An interview with May Seton Corby, Greensgrow Philadelphia From DineIndie.com
You once worked as a chef; tell us about that experience. What are your culinary influences?
It seems like a lifetime ago. I started cooking seriously when I was in graduate school. I thought getting a job as a cook would kill two birds with one stone -I'd get paid and fed. So I went to the only place around that wasn't a chain. They did classical continental cuisine. It was love at first smell.
I opened the kitchen every day and we would have put stock pots of veal and lamb on [the stove] the night before. The aroma was comforting, the bread was still warm at the front door, the coffee freshly roasted. We all had degrees in politics and anthropology and art so the conversation was stimulating. Truly fresh ingredients were hard to come by in 1982; when the herb man showed up (rarely) it was like the Wells Fargo wagon.

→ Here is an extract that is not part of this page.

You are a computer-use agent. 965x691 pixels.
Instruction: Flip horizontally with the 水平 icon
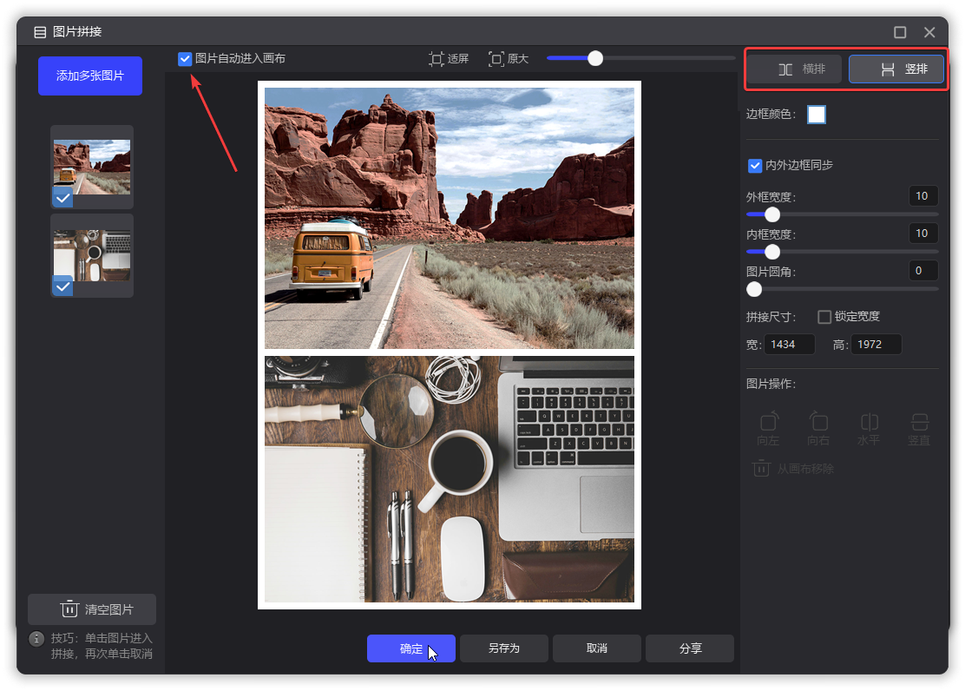(869, 423)
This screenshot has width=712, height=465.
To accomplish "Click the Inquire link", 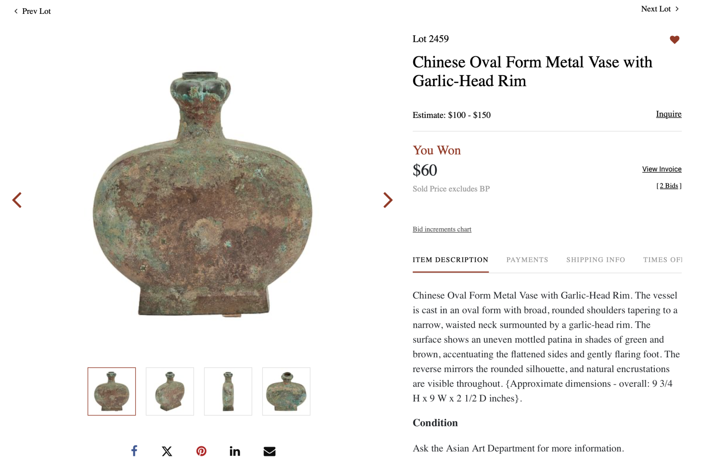I will 668,114.
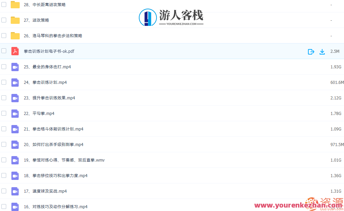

We weren't hysterical about food; we just got a lot of satisfaction out of working from scratch, butchering our own meats and filleting fish, beating the water out of the butter with a bat so it made a better puff pastry, cracking marrow bones. I have very fond memories. We worked like slaves and ate like kings.
Growing up, my father took us to Eastern Market in DC for fresh fruit and veggies all summer long. We bought food by the bushel and sat around eating tomatoes and peaches in the backyard with the neighbors. I think that was the seminal influence in my feelings about food. It was basic, fresh and it was communal.